"Güya onların zannınca, küreviyet-i arza hükmeden, dinde çok mesaile muhalefet ediyor! Onu bahane ederek büyük bir iftirayı ettiler." Bu hadise nasıl olmuş?
Değerli Kardeşimiz;
"Bugünlerde bir hikâye buna misal olabilir: Fahr olmasın, zaman-ı sabavetimden beri üssülesas-i mesleğim; ifrat ve tefrit ile hakâik-i İslâmiyete sürülen lekeleri temizlemek ve o elmas gibi hakikatlarına saykal vurmak idi. Bu mesleğime tarih-i hayatım, pek çok vukuâtıyla şehâdet eder."
"Bununla beraber, bugünlerde küreviyet-i Arz gibi bedihî bir mes'eleyi zikrettim. O mes'eleye temas eden mesail-i diniyeyi tatbik ve tevfik ederek düşmanların itirazatı ve muhibb-i dinin vesveselerini def' eyledim. Nasılki mesailde mufassalan gelecektir."
"Sonra gulyabani gibi, hayalâta alışan zahirperestlerin dimağları kabul etmeyecek gibi göründüler. Fakat asıl sebeb başka garaz olmak gerektir. Güya göz yummakla gündüzü gece veya üflemekle güneşi söndürmeye ihtimal vermek gibi bir hareket-i mecnunanede bulundular."
"Güya onların zannınca küreviyet-i arza hükmeden, dinde çok mesaile muhalefet ediyor. Onu bahane ederek büyük bir iftirayı ettiler. O derecede kalmadı. Vesveseli ezhanı, iftiranın büyümesine müsaid bir zemin bulduklarından, iftirayı o derece büyüttüler ki; ehl-i diyanetin hakikaten ciğerlerini dağdar ve ehl-i hamiyeti, gerd-i terakkiyatından me'yus ettiler."(1)
Burada, dünyanın yuvarlak oluşunu kabul edenlerin, aynı zamanda dinin çok meselelerine muhalefet ediyor düşüncesi ve zannı ile dünyanın yuvarlak oluşunu kabul etmeye yanaşmayan bir cahil tabakadan bahsediliyor.

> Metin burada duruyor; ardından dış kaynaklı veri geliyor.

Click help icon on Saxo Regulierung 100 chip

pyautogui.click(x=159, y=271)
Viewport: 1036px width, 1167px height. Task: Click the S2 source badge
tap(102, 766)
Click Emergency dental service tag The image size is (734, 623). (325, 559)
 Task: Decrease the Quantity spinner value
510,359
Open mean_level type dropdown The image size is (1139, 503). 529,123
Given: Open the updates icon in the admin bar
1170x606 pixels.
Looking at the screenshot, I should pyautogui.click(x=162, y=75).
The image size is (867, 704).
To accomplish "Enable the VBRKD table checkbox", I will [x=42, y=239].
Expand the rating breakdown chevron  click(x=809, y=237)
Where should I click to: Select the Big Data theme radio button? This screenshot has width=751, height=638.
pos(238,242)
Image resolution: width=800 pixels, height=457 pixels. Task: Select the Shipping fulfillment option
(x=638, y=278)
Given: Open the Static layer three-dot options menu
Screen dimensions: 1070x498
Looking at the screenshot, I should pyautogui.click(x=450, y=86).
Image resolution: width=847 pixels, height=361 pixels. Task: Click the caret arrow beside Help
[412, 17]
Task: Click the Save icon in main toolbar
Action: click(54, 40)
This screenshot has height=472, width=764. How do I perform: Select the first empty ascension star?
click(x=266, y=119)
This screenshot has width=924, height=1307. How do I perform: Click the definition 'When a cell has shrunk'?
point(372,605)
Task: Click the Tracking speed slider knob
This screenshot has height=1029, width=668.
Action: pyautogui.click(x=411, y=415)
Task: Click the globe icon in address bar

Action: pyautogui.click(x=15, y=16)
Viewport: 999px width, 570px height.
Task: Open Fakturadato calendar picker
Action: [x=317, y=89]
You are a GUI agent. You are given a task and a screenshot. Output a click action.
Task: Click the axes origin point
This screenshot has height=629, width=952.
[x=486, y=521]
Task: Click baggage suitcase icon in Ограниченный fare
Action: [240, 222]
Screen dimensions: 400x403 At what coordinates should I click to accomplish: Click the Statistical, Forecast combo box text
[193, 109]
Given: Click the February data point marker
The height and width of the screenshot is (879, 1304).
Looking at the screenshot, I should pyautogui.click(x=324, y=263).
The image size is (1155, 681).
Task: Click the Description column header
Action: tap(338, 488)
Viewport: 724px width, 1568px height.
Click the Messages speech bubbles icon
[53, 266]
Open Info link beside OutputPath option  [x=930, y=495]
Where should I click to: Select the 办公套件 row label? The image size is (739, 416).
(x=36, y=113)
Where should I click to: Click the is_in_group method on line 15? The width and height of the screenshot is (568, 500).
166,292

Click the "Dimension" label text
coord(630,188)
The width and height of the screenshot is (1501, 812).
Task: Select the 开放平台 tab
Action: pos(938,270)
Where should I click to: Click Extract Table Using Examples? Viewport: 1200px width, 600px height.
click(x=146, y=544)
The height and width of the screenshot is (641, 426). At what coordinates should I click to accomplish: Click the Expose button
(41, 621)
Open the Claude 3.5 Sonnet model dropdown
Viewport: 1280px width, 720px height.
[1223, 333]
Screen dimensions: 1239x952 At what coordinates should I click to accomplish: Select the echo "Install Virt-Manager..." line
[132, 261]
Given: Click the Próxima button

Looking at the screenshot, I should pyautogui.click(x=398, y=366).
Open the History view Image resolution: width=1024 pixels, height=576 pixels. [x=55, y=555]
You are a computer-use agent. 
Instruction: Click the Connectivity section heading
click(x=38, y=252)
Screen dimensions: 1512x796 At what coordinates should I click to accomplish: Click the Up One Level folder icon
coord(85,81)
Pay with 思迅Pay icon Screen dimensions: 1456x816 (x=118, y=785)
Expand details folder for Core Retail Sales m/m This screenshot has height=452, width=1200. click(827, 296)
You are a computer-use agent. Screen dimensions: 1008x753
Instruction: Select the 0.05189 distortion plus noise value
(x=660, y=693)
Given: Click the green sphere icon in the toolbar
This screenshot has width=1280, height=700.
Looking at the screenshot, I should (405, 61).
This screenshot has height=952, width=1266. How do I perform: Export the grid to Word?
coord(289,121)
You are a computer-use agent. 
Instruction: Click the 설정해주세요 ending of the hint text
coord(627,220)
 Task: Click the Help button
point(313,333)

Bu tabakanın ilkel anlayışını daha sade ve yalın bir şekilde ifade edebilmek için şöyle bir misal verebiliriz:
"Yer çekimi kanununu kabul edenler genellikle dine mesafeli hatta dine düşman kimseler, öyle ise bir dindar olarak benim yer çekimi kanununu kabul etmem mümkün değildir."
Böyle bir önerme böyle bir yaklaşım ne İslam’a ne akla ne de mantığa sığmaz. Bu bağnazca, cahilce ve ahmakça bir yaklaşım şeklidir ve asla İslam’ı bağlamaz. Bilim çevrelerinin bu tarz cahillerin bağnazca yaklaşımına bakarak İslam’ı yargılaması ve İslam’a, bilime karşıymış gibi muamele etmeleri de ayrı bir bağnazlık ve cahilce bir tavırdır.
Bir dinsizin elinde bulunan bir hakikat, kafirin elinde diye dinsiz ya da kafir olmuyor ya da bir dindarın bir Müslümanın elinde bulunan bir batıl da Müslümanın elinde diye hak olmuyor. Hak ve hakikat kimin elinde olursa olsun, haktır ve hakikattir; bu sebeple kabul edilmesi gerekir.
Dünyanın yuvarlak oluşu bir hak bir hakikattir, bunu fasık ya da kafirlerin söylüyor ve dillendiriyor olması bu gerçeği değiştirmiyor. Aydın ve alim insan, pozisyonunu hakka göre alır, hakkın çıktığı ağza göre almaz.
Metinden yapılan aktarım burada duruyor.